The scripts depends on the **resolvconf** package (by default in
Mint/Ubuntu) and the **BeautifulSoup4** python library (by default ?).
To install the dependencies:

sudo apt-get install resolvconf
sudo apt-get install python-pip && sudo pip install BeautifulSoup4

Download the script and call:

sudo python opennic-set.py

Or run:

wget https://raw.github.com/vindarel/open-nic/master/opennic-set.py && sudo python opennic-set.py

Now you will keep using the same DNS providers for all the usual
websites, but you will also be able to access OpenNIC's TLDs. If you
would like to always use OpenNIC's servers, then you have to copy
`/etc/resolvconf/resolv.conf.d/tail` to `…/head`.

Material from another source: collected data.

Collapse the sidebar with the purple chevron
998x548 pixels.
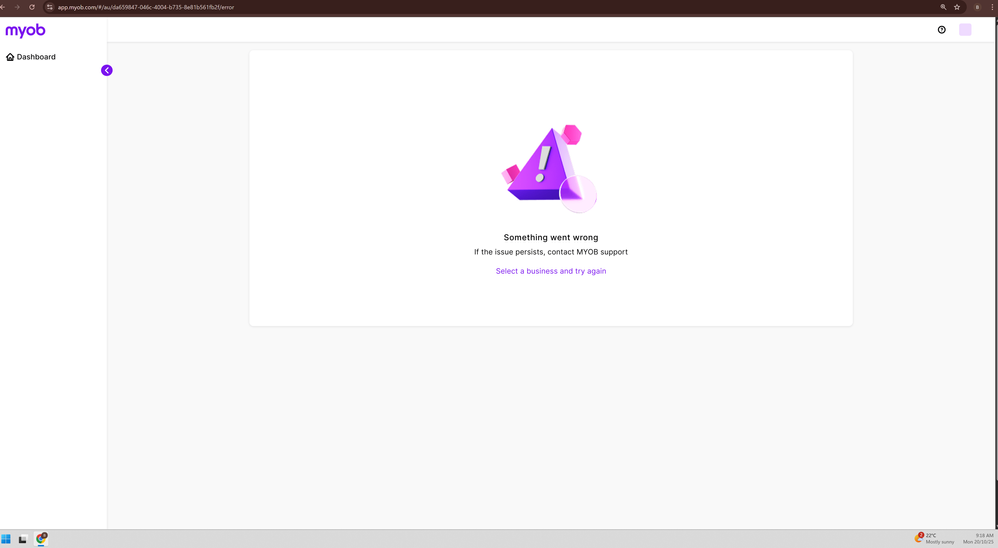[106, 70]
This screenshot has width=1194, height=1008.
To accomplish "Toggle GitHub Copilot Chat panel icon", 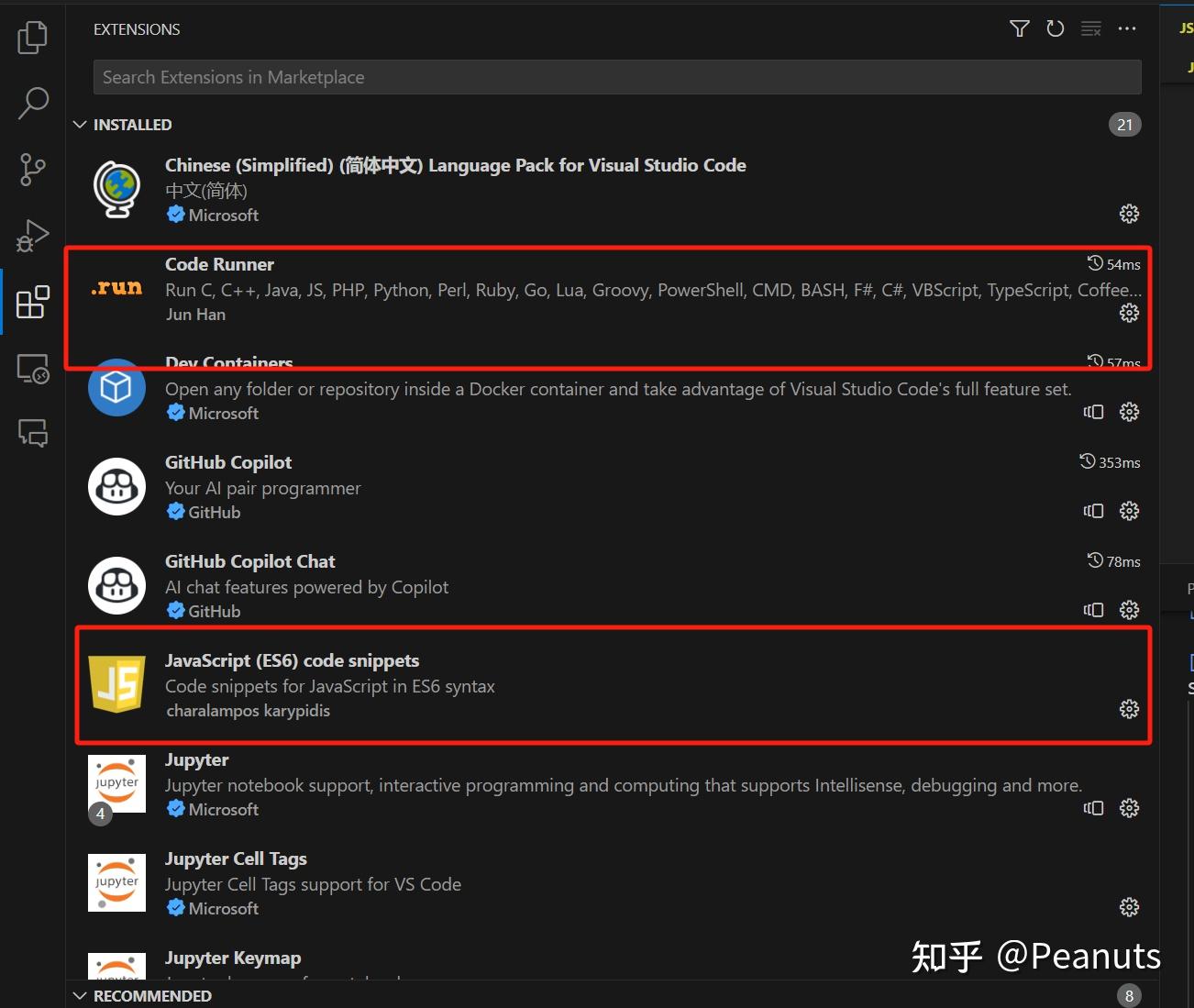I will pyautogui.click(x=1093, y=610).
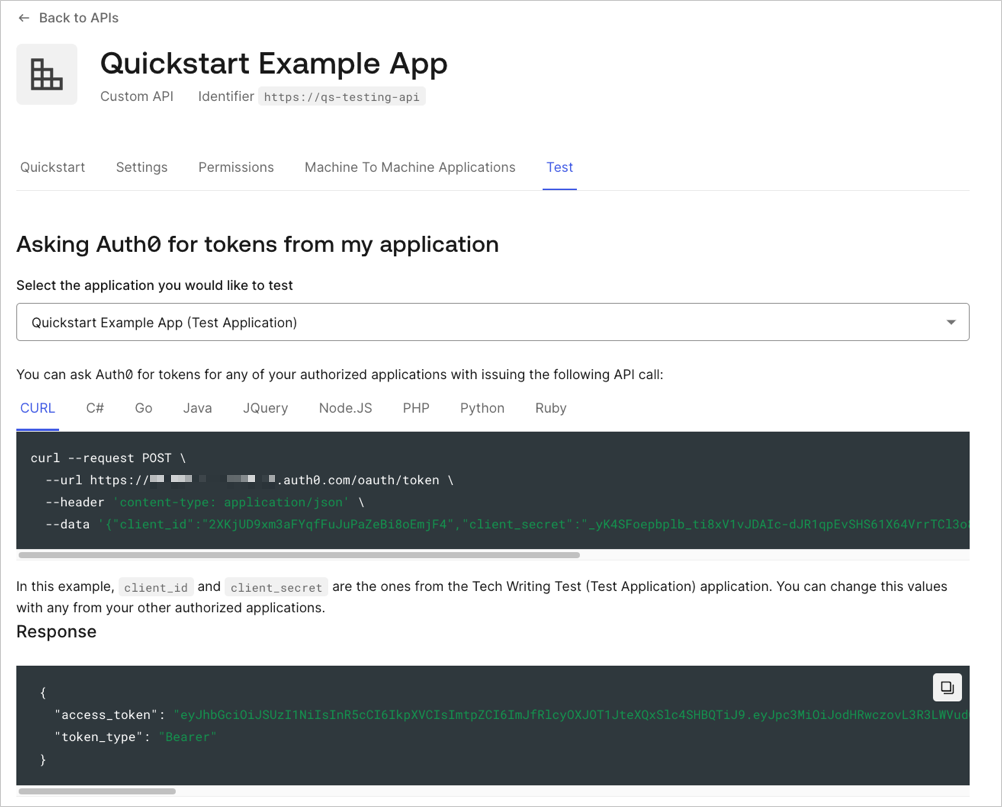Screen dimensions: 1002x807
Task: Switch to the Settings tab
Action: (142, 167)

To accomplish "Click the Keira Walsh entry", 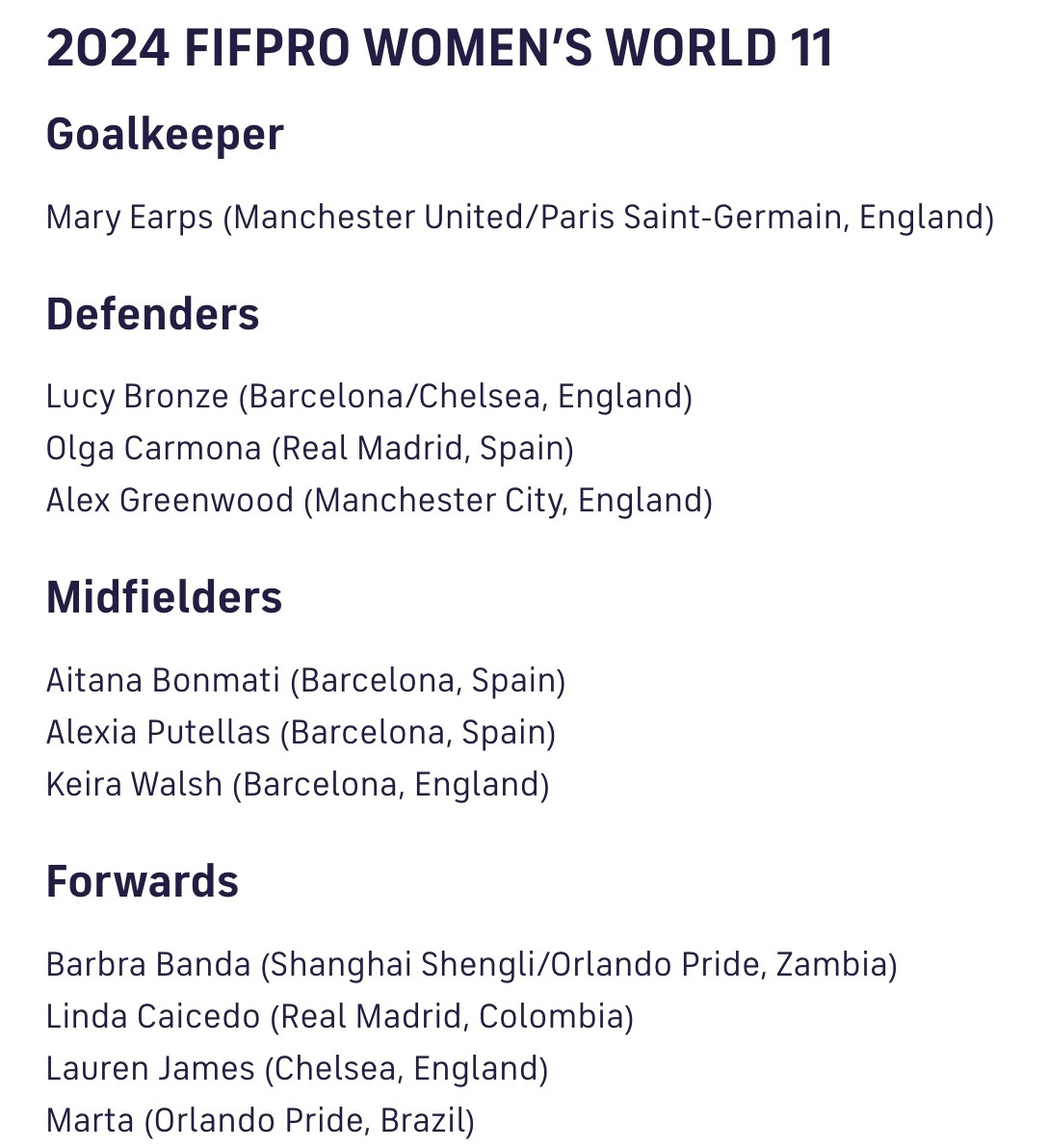I will point(298,784).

You should now be able to access this website:
http://wiki.opennic.glue/SponsoredTLDs). You can also test with:

python opennic-set.py --test

What the script does
===========

More precisely, the script does the following:
- it retrieves which are the nearest OpenNIC DNS servers from your
location thanks to the project's homepage (if their site isn't
reachable it takes 3 servers by default)
- it adds them to the configuration file used by resolvconf (`/etc/resolvconf/resolv.conf.d/tail`) (a backup is made)
- it runs `resolvconf -u` to update the configuration (you can see changes in `/etc/resolv.conf`)
- it tests wether we can access opennic's TLDs.

Every remark welcomed.

Known issues
============

It runs as expected in Mint/Ubunt but has no effect. The bug is reproductible:
- add the line
nameserver 185.19.105.6 # openNic
at the beginning of `/etc/resolvconf/resolv.conf.d/head`
- execute sudo resolvconf -u
- you *should* be able to access the url given above, but you can't. With Debian it's ok.